Data extracted from a collection
——

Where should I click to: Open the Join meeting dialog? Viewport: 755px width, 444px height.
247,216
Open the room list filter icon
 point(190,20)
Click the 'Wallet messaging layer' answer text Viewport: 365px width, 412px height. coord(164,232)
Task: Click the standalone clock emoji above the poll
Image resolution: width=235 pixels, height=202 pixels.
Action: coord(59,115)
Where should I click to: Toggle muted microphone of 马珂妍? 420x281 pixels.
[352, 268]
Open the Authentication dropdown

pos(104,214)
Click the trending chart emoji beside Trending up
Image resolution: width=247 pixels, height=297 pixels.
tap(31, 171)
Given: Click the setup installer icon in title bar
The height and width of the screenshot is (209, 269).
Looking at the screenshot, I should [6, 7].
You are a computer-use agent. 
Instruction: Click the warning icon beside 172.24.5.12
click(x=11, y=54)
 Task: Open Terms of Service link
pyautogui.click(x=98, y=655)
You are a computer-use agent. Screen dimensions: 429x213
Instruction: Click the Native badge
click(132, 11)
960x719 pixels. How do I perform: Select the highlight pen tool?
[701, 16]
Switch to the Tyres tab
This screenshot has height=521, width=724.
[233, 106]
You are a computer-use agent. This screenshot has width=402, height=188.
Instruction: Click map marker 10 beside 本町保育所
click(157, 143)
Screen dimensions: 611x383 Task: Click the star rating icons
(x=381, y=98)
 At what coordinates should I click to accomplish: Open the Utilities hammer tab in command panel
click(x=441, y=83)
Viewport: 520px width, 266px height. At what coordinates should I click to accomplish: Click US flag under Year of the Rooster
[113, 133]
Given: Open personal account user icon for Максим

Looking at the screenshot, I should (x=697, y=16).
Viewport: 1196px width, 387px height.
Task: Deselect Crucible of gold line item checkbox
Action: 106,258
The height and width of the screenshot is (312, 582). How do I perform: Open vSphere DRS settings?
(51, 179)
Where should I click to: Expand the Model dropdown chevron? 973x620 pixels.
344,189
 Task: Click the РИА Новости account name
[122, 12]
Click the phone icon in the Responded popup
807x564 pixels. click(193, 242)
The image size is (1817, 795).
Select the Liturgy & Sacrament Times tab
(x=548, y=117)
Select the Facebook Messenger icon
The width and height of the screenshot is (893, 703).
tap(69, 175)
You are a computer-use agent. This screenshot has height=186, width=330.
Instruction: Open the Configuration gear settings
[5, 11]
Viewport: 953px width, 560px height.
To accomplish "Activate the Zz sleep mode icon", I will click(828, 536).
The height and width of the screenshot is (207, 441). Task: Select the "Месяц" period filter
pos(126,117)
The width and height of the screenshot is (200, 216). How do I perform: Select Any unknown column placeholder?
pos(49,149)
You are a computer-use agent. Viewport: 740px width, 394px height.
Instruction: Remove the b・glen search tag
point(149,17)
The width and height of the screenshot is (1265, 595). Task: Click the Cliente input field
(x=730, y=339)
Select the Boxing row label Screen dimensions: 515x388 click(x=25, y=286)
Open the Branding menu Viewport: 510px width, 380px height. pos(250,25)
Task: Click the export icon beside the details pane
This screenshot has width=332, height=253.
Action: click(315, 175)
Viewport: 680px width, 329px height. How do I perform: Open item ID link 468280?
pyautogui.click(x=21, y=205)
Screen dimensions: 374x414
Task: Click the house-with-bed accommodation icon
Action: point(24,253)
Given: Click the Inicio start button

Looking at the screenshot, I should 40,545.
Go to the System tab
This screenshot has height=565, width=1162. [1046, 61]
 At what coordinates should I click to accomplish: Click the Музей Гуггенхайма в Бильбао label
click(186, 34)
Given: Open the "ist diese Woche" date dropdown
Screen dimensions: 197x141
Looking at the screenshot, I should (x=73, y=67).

——

Assignment — Produce the entries above once more, identical in every detail.

Finished exercise —
Where should I click to: Open the Join meeting dialog? Viewport: 755px width, 444px height.
247,216
Open the room list filter icon
 point(190,20)
Click the 'Wallet messaging layer' answer text Viewport: 365px width, 412px height. coord(164,232)
Task: Click the standalone clock emoji above the poll
Image resolution: width=235 pixels, height=202 pixels.
Action: coord(59,115)
Where should I click to: Toggle muted microphone of 马珂妍? 420x281 pixels.
[352, 268]
Open the Authentication dropdown

pos(104,214)
Click the trending chart emoji beside Trending up
Image resolution: width=247 pixels, height=297 pixels.
tap(31, 171)
Given: Click the setup installer icon in title bar
The height and width of the screenshot is (209, 269).
Looking at the screenshot, I should [6, 7].
You are a computer-use agent. 
Instruction: Click the warning icon beside 172.24.5.12
click(x=11, y=54)
 Task: Open Terms of Service link
pyautogui.click(x=98, y=655)
You are a computer-use agent. Screen dimensions: 429x213
Instruction: Click the Native badge
click(132, 11)
960x719 pixels. How do I perform: Select the highlight pen tool?
[701, 16]
Switch to the Tyres tab
This screenshot has height=521, width=724.
[233, 106]
You are a computer-use agent. This screenshot has width=402, height=188.
Instruction: Click map marker 10 beside 本町保育所
click(157, 143)
Screen dimensions: 611x383 Task: Click the star rating icons
(x=381, y=98)
 At what coordinates should I click to accomplish: Open the Utilities hammer tab in command panel
click(x=441, y=83)
Viewport: 520px width, 266px height. At what coordinates should I click to accomplish: Click US flag under Year of the Rooster
[113, 133]
Given: Open personal account user icon for Максим

Looking at the screenshot, I should (x=697, y=16).
Viewport: 1196px width, 387px height.
Task: Deselect Crucible of gold line item checkbox
Action: 106,258
The height and width of the screenshot is (312, 582). How do I perform: Open vSphere DRS settings?
(51, 179)
Where should I click to: Expand the Model dropdown chevron? 973x620 pixels.
344,189
 Task: Click the РИА Новости account name
[122, 12]
Click the phone icon in the Responded popup
807x564 pixels. click(193, 242)
The image size is (1817, 795).
Select the Liturgy & Sacrament Times tab
(x=548, y=117)
Select the Facebook Messenger icon
The width and height of the screenshot is (893, 703).
tap(69, 175)
You are a computer-use agent. This screenshot has height=186, width=330.
Instruction: Open the Configuration gear settings
[5, 11]
Viewport: 953px width, 560px height.
To accomplish "Activate the Zz sleep mode icon", I will click(828, 536).
The height and width of the screenshot is (207, 441). Task: Select the "Месяц" period filter
pos(126,117)
The width and height of the screenshot is (200, 216). How do I perform: Select Any unknown column placeholder?
pos(49,149)
You are a computer-use agent. Viewport: 740px width, 394px height.
Instruction: Remove the b・glen search tag
point(149,17)
The width and height of the screenshot is (1265, 595). Task: Click the Cliente input field
(x=730, y=339)
Select the Boxing row label Screen dimensions: 515x388 click(x=25, y=286)
Open the Branding menu Viewport: 510px width, 380px height. pos(250,25)
Task: Click the export icon beside the details pane
This screenshot has width=332, height=253.
Action: click(315, 175)
Viewport: 680px width, 329px height. How do I perform: Open item ID link 468280?
pyautogui.click(x=21, y=205)
Screen dimensions: 374x414
Task: Click the house-with-bed accommodation icon
Action: point(24,253)
Given: Click the Inicio start button

Looking at the screenshot, I should 40,545.
Go to the System tab
This screenshot has height=565, width=1162. [1046, 61]
 At what coordinates should I click to accomplish: Click the Музей Гуггенхайма в Бильбао label
click(186, 34)
Given: Open the "ist diese Woche" date dropdown
Screen dimensions: 197x141
Looking at the screenshot, I should (x=73, y=67).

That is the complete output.